Two immediate steps Turkey has to take in order to protect its legitimate rights in the eastern Mediterranean Sea are declaring its own economic exclusive zones (EEZ) without delay and signing a maritime demarcation agreement with Libya, a senior military official and an expert on maritime law has suggested, informing that these moves would increase its EEZ up to 189,000 kilometers square against Greece and Greek Cyprus’ attempts to keep it around four times smaller.
“The purpose of Greece and the Southern Cyprus Greek Administration [SCGA] is to limit Turkey’s EEZ to around the Gulf of Antalya. Turkey, as a littoral state with the longest shore in the eastern Mediterranean, should never abandon its rights and the rights of the Turkish Republic of Northern Cyprus [TRNC],” Rear Admiral Cihat Yaycı said at a panel held at Ankara University last week.
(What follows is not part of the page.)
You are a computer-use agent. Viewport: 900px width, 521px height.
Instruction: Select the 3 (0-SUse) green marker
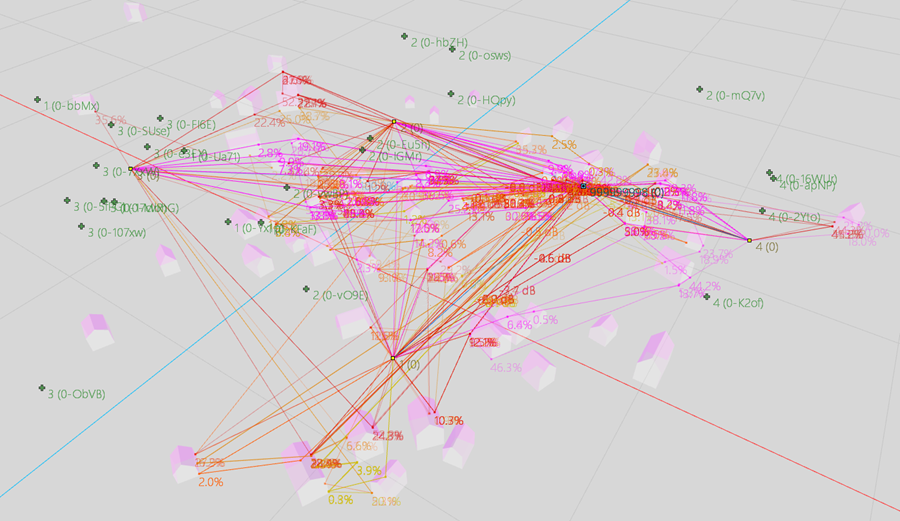[111, 125]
Yaycı, who is an expert on maritime law, expressed his views in his capacity as a scholar.
Turkey is the only country that has not declared EEZ in the eastern Mediterranean and has not signed any maritime demarcation agreement with any littoral country except for the TRNC, Yaycı recalled.
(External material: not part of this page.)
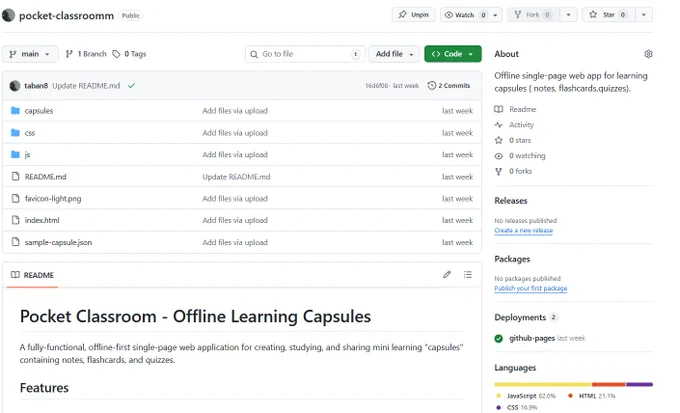The height and width of the screenshot is (413, 680).
Task: Click Publish your first package link
Action: point(530,288)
Greek Cyprus, however, declared its own EEZ in 2004, signed agreements with all littoral countries since the early 2000s, and created 13 blocks off the island to take benefit from newly found hydrocarbon reserves.
The tension in the area has recently escalated as the Greek Cypriot administration issued new licenses to international gas companies in disputed areas at the expense of drawing Turkey’s reaction.
Turkey has responded to the move by launching its own drilling activities in the western part of the island under the protection of the Turkish naval forces. The European Union and the United States stood with Greek Cyprus in this tension, with calls to Turkey for a halt of its activities in the said region.
“There are two immediate steps Turkey has to take: The declaration of its own EEZ and signing a maritime demarcation agreement with Libya,” he stressed. Turkey has long been drawing its maritime zones in the region by using vertical lines, and that was corresponding to demarcation agreements only with the Turkish Cypriot state and Egypt.
“However,” recalls Yaycı, “Turkey’s geographically inclined location stipulates its right to draw diagonal lines to determine its maritime zones and to sign demarcation agreements with Libya, Israel and Lebanon.”
That would narrow Greek Cyprus’ EEZ to the advantage of Israel and grant an additional area to Turkey. However, the problem in this scenario is the fact that Turkey’s relationship with both Egypt and Israel are very troubled and that there is no stable government in Libya to take this initiative.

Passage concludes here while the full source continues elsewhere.